As I mentioned in the introduction, this is why intellectually consistent conservatives are defecting to the Austrian camp. They can’t listen to their favorite AM radio hosts or TV pundits blast away at the stupidity of Keynesian deficit spending, and then turn right around and champion Bernanke’s attempt to stimulate aggregate demand.

What David Beckworth is arguing is that we must maintain monetary equilibrium, which is precisely what Hayek suggested was the optimal type of monetary policy not only in Prices and Production, which articulates in great detail the Austrian business cycle theory, but also in his work nearly a half-century later.

So what precisely is the Austrian critique? Murphy seems to be suggesting that any increase in the money supply generates inflation and distorts the capital structure. That view might fly with a certain band of Austrians, but it is not consistent with Hayek’s articulation of the Austrian business cycle theory and it is not even consistent with a free banking system in the absence of a central bank. Under a free banking system, banknotes would be redeemable in terms of a particular commodity. It follows that banks would routinely vary their level of reserves in accordance with the demand for money.

My objective in discussing this issue is merely to point out that David’s argument is not that more nominal spending is always better. Rather, it is the concept of monetary equilibrium that is at the center of David’s claim that quantitative easing is necessary. Accordingly, rapid declines in nominal spending reflect a deviation of desired money balances from actual money balances and, as a result, require monetary expansion to correct. In addition, this concept is not only at the core of David’s argument, but also at the core of the Austrian theory of the business cycle as articulated by Hayek and others.

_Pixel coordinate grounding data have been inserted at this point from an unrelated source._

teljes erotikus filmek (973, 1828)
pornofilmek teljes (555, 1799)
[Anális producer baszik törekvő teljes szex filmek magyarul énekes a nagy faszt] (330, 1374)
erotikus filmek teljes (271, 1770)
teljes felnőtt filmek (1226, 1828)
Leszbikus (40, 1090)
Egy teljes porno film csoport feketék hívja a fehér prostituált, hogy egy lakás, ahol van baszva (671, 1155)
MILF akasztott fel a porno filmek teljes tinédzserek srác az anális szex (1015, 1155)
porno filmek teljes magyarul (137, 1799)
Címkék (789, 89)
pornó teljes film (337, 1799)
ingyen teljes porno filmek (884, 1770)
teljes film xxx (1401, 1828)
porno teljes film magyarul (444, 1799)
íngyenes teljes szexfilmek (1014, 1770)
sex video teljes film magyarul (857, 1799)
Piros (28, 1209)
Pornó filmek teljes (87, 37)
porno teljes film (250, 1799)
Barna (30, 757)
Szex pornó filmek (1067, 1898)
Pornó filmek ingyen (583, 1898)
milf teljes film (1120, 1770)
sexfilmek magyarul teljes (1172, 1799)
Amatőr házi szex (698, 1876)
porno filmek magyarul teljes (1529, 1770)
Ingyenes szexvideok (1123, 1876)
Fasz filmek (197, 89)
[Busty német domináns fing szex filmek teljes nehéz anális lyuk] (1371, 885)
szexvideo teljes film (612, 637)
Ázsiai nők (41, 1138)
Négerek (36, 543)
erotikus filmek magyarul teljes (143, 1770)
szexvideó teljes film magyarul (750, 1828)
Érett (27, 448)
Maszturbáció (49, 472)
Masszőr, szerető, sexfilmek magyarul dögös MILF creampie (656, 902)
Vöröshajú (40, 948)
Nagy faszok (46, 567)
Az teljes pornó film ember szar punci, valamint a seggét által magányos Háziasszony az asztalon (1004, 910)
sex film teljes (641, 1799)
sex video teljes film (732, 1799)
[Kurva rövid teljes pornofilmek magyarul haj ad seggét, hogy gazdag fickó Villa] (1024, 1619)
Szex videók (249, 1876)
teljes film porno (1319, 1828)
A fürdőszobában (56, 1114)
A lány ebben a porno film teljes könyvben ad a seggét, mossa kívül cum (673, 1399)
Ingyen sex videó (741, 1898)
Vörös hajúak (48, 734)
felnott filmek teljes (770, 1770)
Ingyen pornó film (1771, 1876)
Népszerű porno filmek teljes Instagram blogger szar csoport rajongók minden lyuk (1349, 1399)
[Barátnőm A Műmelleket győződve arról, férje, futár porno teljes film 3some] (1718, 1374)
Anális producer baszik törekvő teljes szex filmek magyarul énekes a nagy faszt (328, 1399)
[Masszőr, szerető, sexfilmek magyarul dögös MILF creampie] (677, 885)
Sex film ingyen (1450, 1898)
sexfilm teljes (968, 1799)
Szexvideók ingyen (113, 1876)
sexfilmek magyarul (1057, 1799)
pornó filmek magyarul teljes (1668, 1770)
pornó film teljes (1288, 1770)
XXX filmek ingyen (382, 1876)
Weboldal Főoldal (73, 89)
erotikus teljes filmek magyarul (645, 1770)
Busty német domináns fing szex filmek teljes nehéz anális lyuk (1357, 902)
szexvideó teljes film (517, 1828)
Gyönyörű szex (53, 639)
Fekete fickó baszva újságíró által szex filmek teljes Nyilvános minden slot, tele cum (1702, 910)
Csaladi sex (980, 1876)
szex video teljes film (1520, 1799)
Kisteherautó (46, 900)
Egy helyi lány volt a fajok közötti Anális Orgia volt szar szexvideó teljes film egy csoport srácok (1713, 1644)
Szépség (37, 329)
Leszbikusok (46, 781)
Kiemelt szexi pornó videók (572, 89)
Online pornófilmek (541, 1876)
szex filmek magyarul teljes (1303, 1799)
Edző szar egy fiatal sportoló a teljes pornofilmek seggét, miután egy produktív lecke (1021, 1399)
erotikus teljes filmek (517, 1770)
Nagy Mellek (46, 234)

Thus, Robert Murphy is free to support (or oppose) whatever policy he desires. The astute reader will note that I have not advocated a particular policy in the post. I have not done so because the purpose of the post, as with so many since the recession began, is to explicitly outline a framework rather than a caricature thereof. If one is to advocate the Austrian position and argue that David is wrong, the argument must take seriously the concept of monetary equilibrium and recognize that this concept was also at the core of Hayek’s thinking. Such an advocate would therefore have to explain why Hayek’s policy prescription was not consistent with the business cycle theory that he contributed so much to developing; or, alternatively, that we are not currently in a state of monetary disequilibrium.